But an assignment is an assignment. I struggled through the process, eventually finding myself with a piece that fit together, worked with the poem, and met all the theory requirements. Nonetheless, I was disheartened by the result. Benjamin, however, thought "The Captain's Daughter" was wonderful, and could daily be found pounding out the minor tune on the piano, until I finally cried in exasperation: "Ben, write your own piece!"
And so he did. A few days later I found a sheet of paper, folded in quarters, sitting on my bed.
Several years later, in 2010, another piece of his was performed, this time for a much larger audience, when friend Jenny and I played the piano-cello duet he composed specifically for us: "Forgotten Fantasia." And again, this spring, another ensemble of his, "Time," was played by Emmy, Rachel, and friend Jo.

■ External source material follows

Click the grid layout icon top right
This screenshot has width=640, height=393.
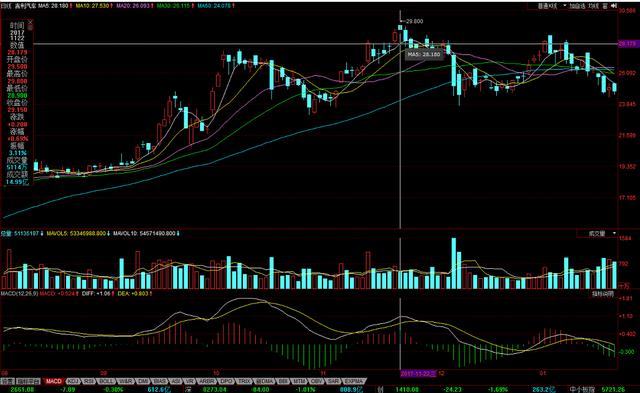coord(605,6)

But tomorrow is the real deal. At 3pm, in the sanctuary of Mount Scott Church of God, Benjamin will conduct OPAYCO in the first performance of his orchestral piece, "Battle for Skandia." Exciting, beautiful, and just plain fun, it has been such a privilege to be a participant in the premiering of his music. Tomorrow, as the grin slides over my face in response to the catchy cello motif, or the throb of the timpani beat, or the melancholic measures of the English horn, I'll look at Ben, and remember his first song. I'll remember that afternoon, swinging our bare feet from the piano bench, playing "My Sister Sarah." And I'll be proud of my famous composer-brother.